April 9, 2019 at 11:03 AM #22684rent4nowParticipant
We are looking to build a 400-500sq ft ADU/Granny Flat on our property. We are in the county of San Diego and most lots in our area are 1/2 acre or larger. We have a large front yard with a level straight rv parking spot that we want to build. We got one contractor to check the setbacks and he said that about 2/3 of the ADU would be outside the setbacks. We thought the property line went all the way to the street but it appears that our property only goes to our fence. The rv spot is about 10ft from the fence so its pretty close. Our property also sits about 15ft above the street level so we may have some kind of exemption to build closer than the standard setback?
The attached picture shows what the contractor gave us. He basically said that we could not build in the area we want to build.
Does anyone know if they have loosened some of the laws in regards to setbacks and permitting? I know they are trying to encourage people to build ADU’s so we are hoping that we can.April 9, 2019 at 12:51 PM #812244FlyerInHiGuest
Jerry Brown signed a new state law that gives owners “by right” the ability to build an accessory unit. But localities can impose setback requirements, etc….
If your contractor said “no can do” then that’s pretty much it.
i suggest you make an appointment with the county planning department and talk to a planner. You may be able to ask for a variance. But there are costs associated, and if the variance is denied, you have to eat the costs (architecture drawings, etc..). Ultimately you can appeal to the County commission or go to court, if you believe you have a case.April 9, 2019 at 3:42 PM #812245HobieParticipant
I would first get your place surveyed.April 9, 2019 at 4:27 PM #812246rent4nowParticipant
[quote=Hobie]I would first get your place surveyed.[/quote]
What would be the best way to go about getting the place surveyed? Also what would be the benefit of getting that done.
I just talked to another contractor that said he maybe able to get an exception because of the property being above the street level.April 9, 2019 at 6:02 PM #812247HobieParticipant
Sometimes, property lines are not where they ‘should’ be. Visit the planning dept. They will show you on their maps the general property line. If you are close to correct setbacks, then you need to be exact and thus, call a surveyor.
Any chance of loosing the driveway turnabout? That seems like you might gain the necessary distance.
Can’t comment re the elevation difference reducing setback requirement. Again, need to hear it and better yet, read it from the horses mouth. ( city code and planner)
Plus, your diagram need to show full lot and existing structure.

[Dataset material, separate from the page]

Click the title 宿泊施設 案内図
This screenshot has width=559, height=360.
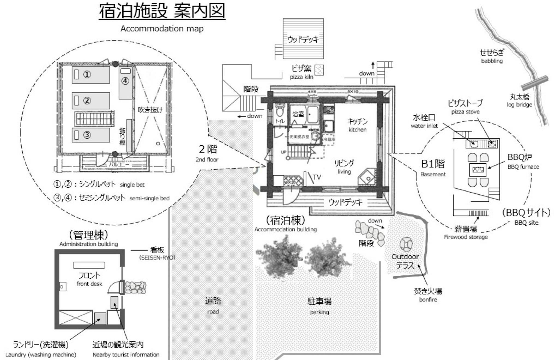click(x=162, y=11)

Maybe you could pursude city to consider the front yard set back where your driveway enters from the south, instead of the east. Long shot, but worth a try.April 9, 2019 at 7:48 PM #812248SDNative2Participant
A survey is definitely the first step of your due diligence (I used Kappa, but I’m sure there are many other great companies out there.).
Pay to have extra stakes put in. You’ll likely pay anywhere from 3K to 10K for the whole survey package depending upon lot size. I discovered my neighbor had built the fence two feet over the property line into my yard, for 150 feet! Those extra 300 feet made the difference between being able to build 2 or 3 units in my City of SD property. My property line also went out INTO the street 10 feet deep from a 1940s City dispute, so I also gained footage there.

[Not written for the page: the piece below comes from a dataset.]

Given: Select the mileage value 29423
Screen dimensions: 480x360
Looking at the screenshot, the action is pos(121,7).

Also, get SDG&E and your Water dept. to each come out and mark what they can mark (sewer lines, elec lines, etc.). Go to their offices and make copies of any and all maps available. Go to the County–the assessor has a few documents for each property. You didn’t mention a septic field, but I’m assuming you don’t have that problem.
Go to your nearby school district–they should have maps going way back, and if you’re anywhere near a school, your property WILL be on their maps and you can get a copy.
If you’re the first survey in your area and they have difficulty finding other survey points (forget what they’re called), any data you can provide will help your surveyor set precedence for your property’s location.
Good luck!April 10, 2019 at 9:50 AM #812252FlyerInHiGuest
I just talked to another contractor that said he maybe able to get an exception because of the property being above the street level.[/quote]
Remember that there’s a process to getting a variance and it’s not free. You can pay someone to do it for you.
I agree with the other posters — do your own research on your lot. Then you may decide you want to pay for a survey.April 10, 2019 at 10:56 AM #812253moneymakerParticipant
I would look for the survey markers yourself first. Typically nothing can be built within 5 feet of them. Also sometimes the property lines are wrong everywhere so you might gain footage in one direction but lose it in the other direction.